First, let’s rewind a bit. Abram was not told to bring Lot along when he left Haran to go to Canaan. But he did. He was told to leave his “country and kindred” and go to a land he would be shown. Upon returning from a brief period in Egypt, Abram and Lot’s herdsmen fight, so they decide to separate. Lot gets to choose first and chooses based on what he saw with his eyes—the well-watered areas of the plain of Jordan. There is nothing inherently wrong about rightly discerning the land most likely to yield prosperity. But what was Lot’s end? His end was oriented to prosperity and good living; Abraham’s heart was inclined to God.

Afterward, Abram was also told by God that the land he was in would be his and his seed would be as the dust of the earth—note that this only happened after Lot had separated from him. God knew what he was doing. Next, Lot’s presence in Sodom made him vulnerable to capture by the nations, so Lot had to be rescued by Abram, after which Abram expresses his disdain for the King of Sodom and famously encounters Melchizidek.

Some time passes, and Ishmael and Isaac are born. Abraham has the interaction with God where he pleads that if a certain number of righteous people are in the city, he will not destroy it. It is unclear if Abraham knows whether Lot is still there or not.

### Extracted data entries

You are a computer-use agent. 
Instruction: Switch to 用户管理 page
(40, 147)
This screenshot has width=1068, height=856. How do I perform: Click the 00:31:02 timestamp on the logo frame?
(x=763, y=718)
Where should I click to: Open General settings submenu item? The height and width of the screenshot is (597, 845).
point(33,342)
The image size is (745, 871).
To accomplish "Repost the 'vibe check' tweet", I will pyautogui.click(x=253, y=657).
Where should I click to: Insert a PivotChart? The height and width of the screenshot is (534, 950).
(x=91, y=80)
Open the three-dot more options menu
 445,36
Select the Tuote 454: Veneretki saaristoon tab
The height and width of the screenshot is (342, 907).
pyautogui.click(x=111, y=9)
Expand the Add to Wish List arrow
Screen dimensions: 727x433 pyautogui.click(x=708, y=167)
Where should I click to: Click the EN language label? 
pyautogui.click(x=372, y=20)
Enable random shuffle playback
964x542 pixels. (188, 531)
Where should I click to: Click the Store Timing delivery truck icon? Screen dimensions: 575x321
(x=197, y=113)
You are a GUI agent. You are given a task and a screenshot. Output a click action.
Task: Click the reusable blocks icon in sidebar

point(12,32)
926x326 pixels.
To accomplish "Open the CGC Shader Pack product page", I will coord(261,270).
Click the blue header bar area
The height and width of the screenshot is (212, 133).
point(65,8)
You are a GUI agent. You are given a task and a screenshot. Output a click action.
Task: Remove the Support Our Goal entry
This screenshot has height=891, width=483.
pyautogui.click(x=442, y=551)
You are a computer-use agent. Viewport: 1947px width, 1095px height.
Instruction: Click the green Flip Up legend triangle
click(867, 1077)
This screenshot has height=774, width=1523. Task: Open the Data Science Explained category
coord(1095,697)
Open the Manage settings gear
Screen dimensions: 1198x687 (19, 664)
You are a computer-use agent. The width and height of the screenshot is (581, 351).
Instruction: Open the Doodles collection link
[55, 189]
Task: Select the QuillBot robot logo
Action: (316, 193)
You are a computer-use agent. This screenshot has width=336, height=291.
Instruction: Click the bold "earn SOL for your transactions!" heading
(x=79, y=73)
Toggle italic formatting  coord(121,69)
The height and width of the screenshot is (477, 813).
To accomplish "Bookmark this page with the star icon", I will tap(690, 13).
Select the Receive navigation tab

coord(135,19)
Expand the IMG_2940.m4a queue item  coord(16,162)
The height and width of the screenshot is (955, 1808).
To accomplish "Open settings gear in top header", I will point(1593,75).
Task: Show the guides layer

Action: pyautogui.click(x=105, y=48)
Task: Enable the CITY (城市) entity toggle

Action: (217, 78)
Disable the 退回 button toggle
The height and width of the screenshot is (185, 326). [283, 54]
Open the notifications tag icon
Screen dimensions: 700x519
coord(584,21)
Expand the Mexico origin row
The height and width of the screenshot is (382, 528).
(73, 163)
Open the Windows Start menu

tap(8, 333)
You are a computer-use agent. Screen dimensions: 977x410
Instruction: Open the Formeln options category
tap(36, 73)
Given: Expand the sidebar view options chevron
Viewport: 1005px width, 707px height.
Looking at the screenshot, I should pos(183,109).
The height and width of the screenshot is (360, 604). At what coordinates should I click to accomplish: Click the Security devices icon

### Your tasks
1. In the passage on Abram and Lot, what did Lot base his choice of land on?
2. Extend the passage on Abram and Lot from its last sentence.

### Answers provided
1. He chose based on what he saw with his eyes: the well-watered areas of the plain of Jordan.

2.
Notice that Lot returned to Sodom—despite having been captured by the nations and rescued, he returned to Sodom. He had figured out a way to coexist with the evils committed in Sodom. In other words, he did not attempt to change the society or its laws to be more in line with God or to change society’s end to incline itself to God. Many in the modern world are in the same situation. They live quietly without rocking society’s boat. It’s clear from Lot’s actions that he was a good man, overall—he noticed the angels, thinking they were men, and asked them to abide in his house and not in the street (since he knew the danger they would be in)—however, notice that Lot’s family did not receive his righteousness. His wife looked back, defying the commandment of the angels. His daughters got him inebriated to conceive incestuously. His son in laws thought he was joking. They didn’t take him seriously.

He may have been righteous himself, but because of the society he acquiesced to live in, his family paid a price. The Church today isn’t taken seriously because we have acted as Lot and not Abraham. The environment Lot lived in corrupted his family, and the incestuous relationship with his daughters produced Ammon and Moab, enemies of Israel. Lot learned to coexist with the world, and despite his own righteousness, he saved only himself.

Many of those who live as if they were Lot and not Abraham currently populate the Church. Some moan at the evils of Sodom, but many have become accustomed to it or participate in its evils themselves.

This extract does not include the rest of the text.